Biomarker Reliability Investigated for Salivary Oral Cancer Tests

Richard Gawel


Many researchers are investigating the use of salivary diagnostic tests to identify oral squamous cell carcinoma (OSCC), with promising results so far and screening kits already reaching commercial markets. But these tests are complicated because many potential biomarkers for OSCC also are involved in chronic inflammation.

The Texas A&M University College of Dentistry and other institutions are collaborating on a pilot study measuring the levels of 7 previously reported potential OSCC salivary mRNA biomarkers in patients with chronic periodontitis and comparing them to levels found in patients with OSCC and healthy controls.

They found that salivary S100P mRNA could be a reliable biomarker for OSCC detection regardless of the presence of chronic periodontitis. However, chronic periodontitis could significantly affect the levels of the other 6 mRNAs, negatively influencing their reliability as biomarkers for oral cancer detection.

•••••

▸ Instructions:
(a) In the article on salivary oral cancer tests, which salivary mRNA could be a reliable biomarker for OSCC detection regardless of the presence of chronic periodontitis?
(b) Reproduce the passage of the article on salivary oral cancer tests, beginning at the words "Biomarker Reliability Investigated" and stopping after "and healthy controls.".
(c) Continue the article on salivary oral cancer tests from the point where it stops.

▸ Collected data:
•••••

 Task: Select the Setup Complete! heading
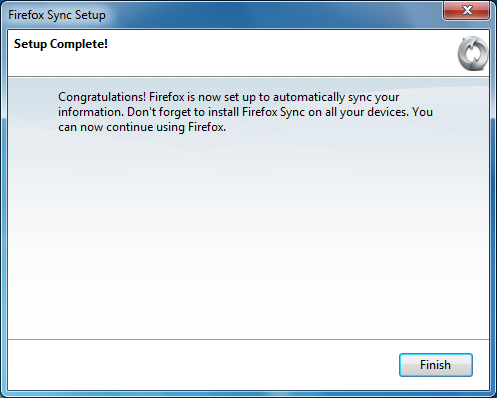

•••••

▸ Outputs by task:
(a) Salivary S100P mRNA.

(b)
Biomarker Reliability Investigated for Salivary Oral Cancer Tests

Richard Gawel


Many researchers are investigating the use of salivary diagnostic tests to identify oral squamous cell carcinoma (OSCC), with promising results so far and screening kits already reaching commercial markets. But these tests are complicated because many potential biomarkers for OSCC also are involved in chronic inflammation.

The Texas A&M University College of Dentistry and other institutions are collaborating on a pilot study measuring the levels of 7 previously reported potential OSCC salivary mRNA biomarkers in patients with chronic periodontitis and comparing them to levels found in patients with OSCC and healthy controls.

(c)
Yi-Shing Lisa Cheng, DDS, MS, PhD, associate professor of diagnostic sciences at the Texas A&M University College of Dentistry, discussed her team’s latest research and what will come next in identifying potential biomarkers that could be used to diagnose OSCC and save lives.

Q: Why would a salivary test for OSCC be beneficial?

A: The 5-year survival rate for OSCC (63%) is still too low, especially when compared to breast cancer (89%) and prostate cancers (99%), and delayed diagnosis is believed to be the major reason for this low survival rate. Salivary biomarker tests are noninvasive, and sample collection is easy. It can and may already be an excellent approach for screening or as a diagnostic adjunct for early detection of OSCC. 

Q: The study looked at chronic periodontitis. Could other oral health issues like plaque and caries produce biomarkers that overlap with OSCC?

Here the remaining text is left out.